» Task description
For the string "beside", state the number of lines in the data that contain it, and nothing else.

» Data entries
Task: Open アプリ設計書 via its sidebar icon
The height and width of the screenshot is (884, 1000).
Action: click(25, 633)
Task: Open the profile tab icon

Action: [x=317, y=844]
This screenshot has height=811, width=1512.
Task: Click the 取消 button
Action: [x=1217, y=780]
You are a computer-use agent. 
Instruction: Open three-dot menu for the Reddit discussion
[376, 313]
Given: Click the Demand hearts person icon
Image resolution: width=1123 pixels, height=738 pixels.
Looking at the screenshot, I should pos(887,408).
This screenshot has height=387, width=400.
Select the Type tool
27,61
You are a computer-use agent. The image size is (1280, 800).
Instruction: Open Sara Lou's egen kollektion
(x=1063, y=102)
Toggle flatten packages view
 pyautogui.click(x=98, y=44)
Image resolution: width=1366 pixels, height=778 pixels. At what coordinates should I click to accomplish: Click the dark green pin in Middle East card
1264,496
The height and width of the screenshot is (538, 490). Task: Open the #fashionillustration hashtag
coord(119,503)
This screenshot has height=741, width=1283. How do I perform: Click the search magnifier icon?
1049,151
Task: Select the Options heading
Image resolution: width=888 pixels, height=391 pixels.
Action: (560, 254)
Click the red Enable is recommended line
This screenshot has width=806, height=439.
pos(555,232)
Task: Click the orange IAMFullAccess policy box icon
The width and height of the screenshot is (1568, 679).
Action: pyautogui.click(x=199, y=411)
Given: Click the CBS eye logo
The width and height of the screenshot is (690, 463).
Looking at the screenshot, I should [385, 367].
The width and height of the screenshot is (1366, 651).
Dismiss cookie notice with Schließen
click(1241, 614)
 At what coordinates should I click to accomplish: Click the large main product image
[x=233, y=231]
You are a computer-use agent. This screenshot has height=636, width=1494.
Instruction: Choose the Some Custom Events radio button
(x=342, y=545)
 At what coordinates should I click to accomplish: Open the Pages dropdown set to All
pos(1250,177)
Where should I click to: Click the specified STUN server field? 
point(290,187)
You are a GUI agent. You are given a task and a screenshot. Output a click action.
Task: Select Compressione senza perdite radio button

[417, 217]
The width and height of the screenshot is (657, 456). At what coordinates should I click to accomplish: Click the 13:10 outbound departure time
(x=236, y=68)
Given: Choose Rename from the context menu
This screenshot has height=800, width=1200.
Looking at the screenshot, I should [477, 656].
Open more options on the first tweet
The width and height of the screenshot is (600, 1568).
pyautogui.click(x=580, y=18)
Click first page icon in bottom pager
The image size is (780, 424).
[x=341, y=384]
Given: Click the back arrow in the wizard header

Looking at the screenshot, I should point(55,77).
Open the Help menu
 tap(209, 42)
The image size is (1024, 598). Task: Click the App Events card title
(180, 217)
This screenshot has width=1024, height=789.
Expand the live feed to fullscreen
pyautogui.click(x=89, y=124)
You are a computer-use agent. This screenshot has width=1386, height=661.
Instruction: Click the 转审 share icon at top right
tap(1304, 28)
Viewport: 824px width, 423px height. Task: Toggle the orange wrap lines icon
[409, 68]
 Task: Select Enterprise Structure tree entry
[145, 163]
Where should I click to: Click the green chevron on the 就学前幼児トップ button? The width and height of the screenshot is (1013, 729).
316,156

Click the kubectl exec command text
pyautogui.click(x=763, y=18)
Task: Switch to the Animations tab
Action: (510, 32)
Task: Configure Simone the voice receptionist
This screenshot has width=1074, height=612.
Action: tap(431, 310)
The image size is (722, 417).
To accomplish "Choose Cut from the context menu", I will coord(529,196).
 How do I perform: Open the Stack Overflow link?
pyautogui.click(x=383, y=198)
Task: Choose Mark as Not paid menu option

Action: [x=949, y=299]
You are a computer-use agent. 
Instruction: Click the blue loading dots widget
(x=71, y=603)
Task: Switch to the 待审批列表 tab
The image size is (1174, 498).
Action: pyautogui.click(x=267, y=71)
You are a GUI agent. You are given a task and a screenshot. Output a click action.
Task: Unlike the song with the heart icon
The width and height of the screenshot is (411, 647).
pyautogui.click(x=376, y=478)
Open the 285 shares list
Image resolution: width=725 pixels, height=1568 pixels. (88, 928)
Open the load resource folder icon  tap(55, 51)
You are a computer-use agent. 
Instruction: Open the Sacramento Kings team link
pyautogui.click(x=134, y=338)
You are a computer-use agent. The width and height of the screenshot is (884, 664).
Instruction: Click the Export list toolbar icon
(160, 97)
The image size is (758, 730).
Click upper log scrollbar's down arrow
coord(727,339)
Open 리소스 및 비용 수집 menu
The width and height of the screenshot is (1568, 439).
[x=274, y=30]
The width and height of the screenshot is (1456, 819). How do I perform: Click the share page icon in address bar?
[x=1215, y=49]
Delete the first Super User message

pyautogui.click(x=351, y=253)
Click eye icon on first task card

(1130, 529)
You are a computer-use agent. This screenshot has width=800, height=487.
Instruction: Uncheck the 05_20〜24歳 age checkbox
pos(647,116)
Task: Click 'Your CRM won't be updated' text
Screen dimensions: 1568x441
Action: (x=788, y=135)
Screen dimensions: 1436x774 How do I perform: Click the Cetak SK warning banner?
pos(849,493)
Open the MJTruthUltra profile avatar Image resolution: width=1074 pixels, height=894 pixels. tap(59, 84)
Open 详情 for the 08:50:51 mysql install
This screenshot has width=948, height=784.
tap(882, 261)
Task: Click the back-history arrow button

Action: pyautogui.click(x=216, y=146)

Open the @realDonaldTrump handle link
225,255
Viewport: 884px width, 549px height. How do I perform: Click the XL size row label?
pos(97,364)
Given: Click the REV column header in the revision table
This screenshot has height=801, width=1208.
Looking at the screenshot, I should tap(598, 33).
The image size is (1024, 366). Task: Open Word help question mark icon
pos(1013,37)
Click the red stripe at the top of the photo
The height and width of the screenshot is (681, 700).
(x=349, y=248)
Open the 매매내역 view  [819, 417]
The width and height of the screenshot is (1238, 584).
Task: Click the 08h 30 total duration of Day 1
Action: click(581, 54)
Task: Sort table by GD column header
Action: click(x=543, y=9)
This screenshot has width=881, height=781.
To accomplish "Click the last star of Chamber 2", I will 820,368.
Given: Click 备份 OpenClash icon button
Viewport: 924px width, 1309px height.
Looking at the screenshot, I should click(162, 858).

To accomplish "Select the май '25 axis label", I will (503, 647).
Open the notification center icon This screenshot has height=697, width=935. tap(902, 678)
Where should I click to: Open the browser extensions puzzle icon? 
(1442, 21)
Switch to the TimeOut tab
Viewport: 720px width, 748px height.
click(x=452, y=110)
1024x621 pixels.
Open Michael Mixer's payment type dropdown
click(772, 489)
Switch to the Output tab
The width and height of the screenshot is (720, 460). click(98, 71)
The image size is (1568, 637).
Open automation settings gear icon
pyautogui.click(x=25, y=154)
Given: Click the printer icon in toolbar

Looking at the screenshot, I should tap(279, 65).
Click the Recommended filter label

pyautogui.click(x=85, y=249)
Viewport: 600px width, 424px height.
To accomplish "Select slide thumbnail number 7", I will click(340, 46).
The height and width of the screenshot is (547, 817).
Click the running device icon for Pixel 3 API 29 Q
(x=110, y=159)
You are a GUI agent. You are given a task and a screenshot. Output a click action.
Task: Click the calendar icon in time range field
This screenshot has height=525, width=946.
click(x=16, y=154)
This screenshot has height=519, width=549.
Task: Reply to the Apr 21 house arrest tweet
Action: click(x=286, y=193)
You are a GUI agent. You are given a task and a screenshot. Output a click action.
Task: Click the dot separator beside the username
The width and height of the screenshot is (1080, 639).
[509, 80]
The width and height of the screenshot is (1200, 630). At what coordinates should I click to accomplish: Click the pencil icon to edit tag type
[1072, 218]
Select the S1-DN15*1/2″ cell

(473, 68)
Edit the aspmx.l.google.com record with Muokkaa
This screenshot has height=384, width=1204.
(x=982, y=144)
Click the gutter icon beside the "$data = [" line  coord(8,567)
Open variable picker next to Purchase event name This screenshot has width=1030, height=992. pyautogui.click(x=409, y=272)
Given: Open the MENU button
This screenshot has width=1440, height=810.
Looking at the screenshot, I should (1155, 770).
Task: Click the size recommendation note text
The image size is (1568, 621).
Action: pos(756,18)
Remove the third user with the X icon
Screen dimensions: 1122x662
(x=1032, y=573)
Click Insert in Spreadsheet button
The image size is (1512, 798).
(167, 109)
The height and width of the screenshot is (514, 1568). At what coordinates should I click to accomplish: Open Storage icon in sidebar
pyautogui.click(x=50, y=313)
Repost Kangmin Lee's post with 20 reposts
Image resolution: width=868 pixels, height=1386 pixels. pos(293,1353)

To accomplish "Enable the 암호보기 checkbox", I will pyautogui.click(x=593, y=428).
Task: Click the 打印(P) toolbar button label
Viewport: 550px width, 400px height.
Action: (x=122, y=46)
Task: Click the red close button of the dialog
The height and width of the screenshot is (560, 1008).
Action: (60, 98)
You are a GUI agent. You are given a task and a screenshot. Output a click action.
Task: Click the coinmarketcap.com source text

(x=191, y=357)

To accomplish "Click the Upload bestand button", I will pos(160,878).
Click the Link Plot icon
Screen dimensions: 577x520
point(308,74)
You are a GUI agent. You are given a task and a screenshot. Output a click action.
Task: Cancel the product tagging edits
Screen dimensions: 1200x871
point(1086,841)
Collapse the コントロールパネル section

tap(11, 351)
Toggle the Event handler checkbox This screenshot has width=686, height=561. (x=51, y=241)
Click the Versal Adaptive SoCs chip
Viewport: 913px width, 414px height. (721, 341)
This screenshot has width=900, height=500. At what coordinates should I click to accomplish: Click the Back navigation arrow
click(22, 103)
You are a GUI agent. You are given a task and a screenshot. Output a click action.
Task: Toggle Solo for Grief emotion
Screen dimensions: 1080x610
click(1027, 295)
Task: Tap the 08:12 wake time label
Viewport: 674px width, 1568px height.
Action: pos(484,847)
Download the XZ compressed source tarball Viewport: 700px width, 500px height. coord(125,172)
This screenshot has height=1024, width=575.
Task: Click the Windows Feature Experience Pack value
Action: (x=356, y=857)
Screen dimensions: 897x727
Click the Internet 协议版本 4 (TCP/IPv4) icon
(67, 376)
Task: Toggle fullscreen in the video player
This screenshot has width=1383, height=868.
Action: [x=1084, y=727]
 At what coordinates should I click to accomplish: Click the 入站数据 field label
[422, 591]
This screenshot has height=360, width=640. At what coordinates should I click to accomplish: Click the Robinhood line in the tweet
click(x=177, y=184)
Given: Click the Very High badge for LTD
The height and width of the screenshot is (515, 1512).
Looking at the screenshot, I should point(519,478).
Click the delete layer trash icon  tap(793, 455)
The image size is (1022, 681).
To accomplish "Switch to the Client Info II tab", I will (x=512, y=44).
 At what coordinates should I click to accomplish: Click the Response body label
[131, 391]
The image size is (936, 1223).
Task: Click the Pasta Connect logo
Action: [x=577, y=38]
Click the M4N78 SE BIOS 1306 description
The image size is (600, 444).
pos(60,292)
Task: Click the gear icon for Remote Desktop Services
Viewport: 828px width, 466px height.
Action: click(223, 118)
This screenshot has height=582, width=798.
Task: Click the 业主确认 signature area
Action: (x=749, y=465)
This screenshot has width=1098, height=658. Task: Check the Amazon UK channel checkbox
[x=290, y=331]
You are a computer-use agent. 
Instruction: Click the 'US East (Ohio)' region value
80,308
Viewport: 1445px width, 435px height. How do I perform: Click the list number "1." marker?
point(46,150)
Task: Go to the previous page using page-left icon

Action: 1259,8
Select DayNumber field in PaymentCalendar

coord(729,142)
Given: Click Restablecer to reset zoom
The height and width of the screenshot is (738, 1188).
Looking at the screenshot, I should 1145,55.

» Response
2